On August 14th, Investor’s Business Daily posted an article about the impact that the removing of regulations by the Trump administration has had.
The article reports:
As the Competitive Enterprise Institute noted earlier this year in its “Ten Thousand Commandments” annual report, federal regulations cost a lot more than their stated dollar amount. As of last year, regulation and federal intervention in the economy cost Americans an estimated $1.9 trillion. And that’s one of the lowball estimates out there.
How much is that? It’s the equivalent of a $15,000-per-household tax levied each year in perpetuity. That’s more than the average family spends on food, clothing or transportation. Only housing takes more of the family budget.
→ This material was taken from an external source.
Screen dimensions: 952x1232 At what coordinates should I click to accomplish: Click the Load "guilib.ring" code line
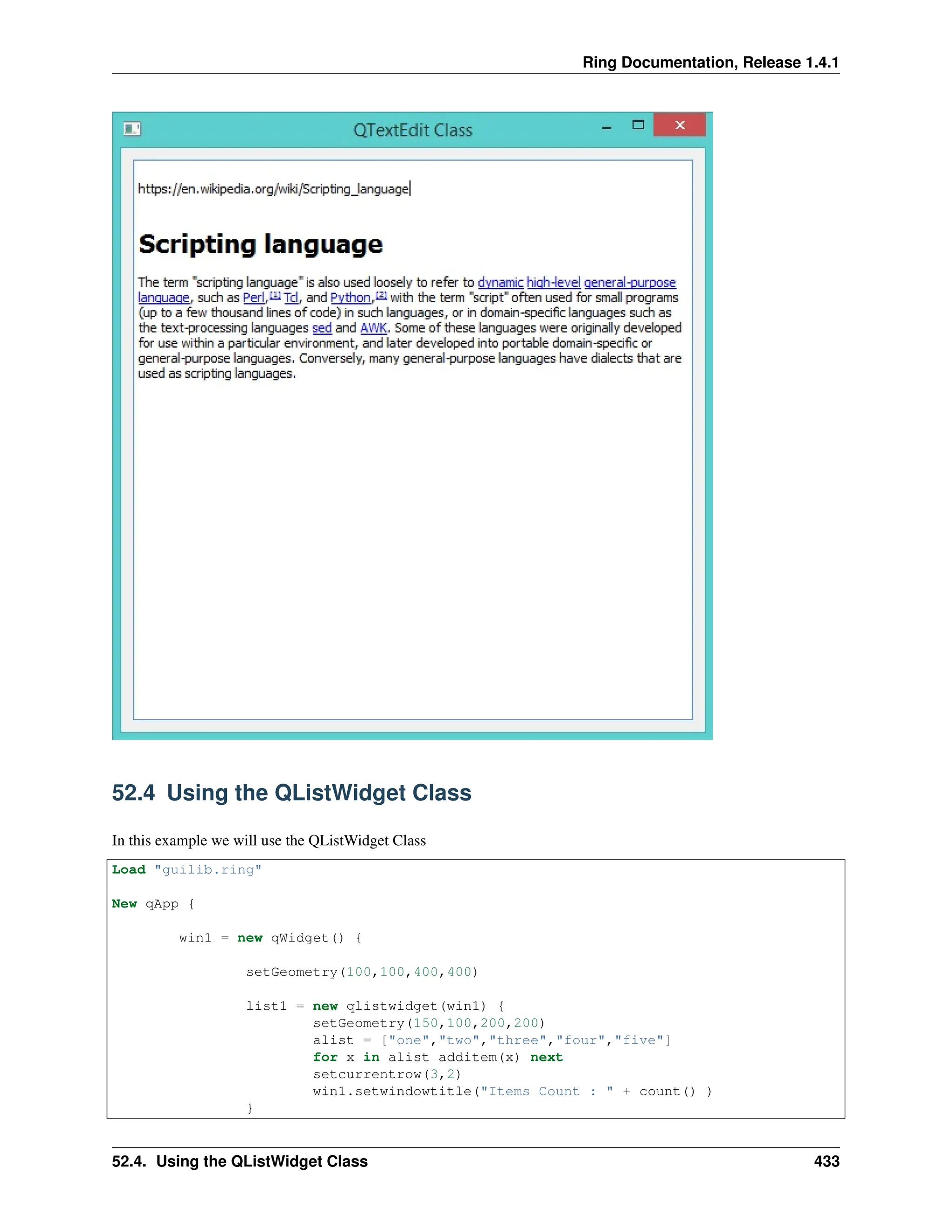point(187,869)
If regulation were a nation, and let’s be thankful it’s not, it would be the eighth-largest economy in the world. Regulation even exceeds the IRS’ total take in corporate and individual income tax. That’s how big it is.
Last year, Trump began cutting rules in earnest as soon as he entered office. He slashed the total number of pages in the Federal Register, the government’s regulatory bible, from 95,894 in 2016 to 61,308 pages in 2017. That’s a decline of 36% and the lowest since 1993. This year it will go even lower.
On Friday, Investor’s Business Daily posted an editorial about how removing some regulations has impacted ObamaCare.
The editorial reports:
The leftist Center for American Progress claimed that premiums for ObamaCare’s “benchmark plan” would rocket up 25% next year, due almost entirely to the individual mandate repeal and Trump’s decision to expand access to far less expensive “short term” insurance plans that don’t have to comply with ObamaCare regulations and mandates.
Rates in Pennsylvania, it said, would jump 27%. They were going to climb 28% in Wisconsin. And 29% in Arizona and Nebraska.
All those dire predictions scored widespread news coverage.
But then insurance companies started announcing modest rate requests for 2019, and suddenly ObamaCare was no longer a story.
ObamaCare premiums will rise a mere 0.7% in Pennsylvania, according to the state’s insurance commissioner. They will climb by just 1% in Nebraska. In Wisconsin, they’re expected to drop by 3.5%, and drop by more than 5% in Arizona.
The overall increase this year will be just over 5%, on average, according to ACASignups.net, which is aggressively supportive of ObamaCare.
If that holds true, it will be the lowest increase in premiums since ObamaCare started.
According to data from the Health and Human Services department, premiums in the individual market jumped 25% in 2014, ObamaCare’s first year. They climbed 14% in 2015 and 8% in 2016. In 2017, premiums shot up by 23%. And then another 37% in 2018.
Keep in mind that except for the 2018 rate increase, all those prior hikes were announced when Barack Obama was in the White House and everyone expected Hillary Clinton to become the next president.
Government regulations affect all of us. Most of them simply need to go away.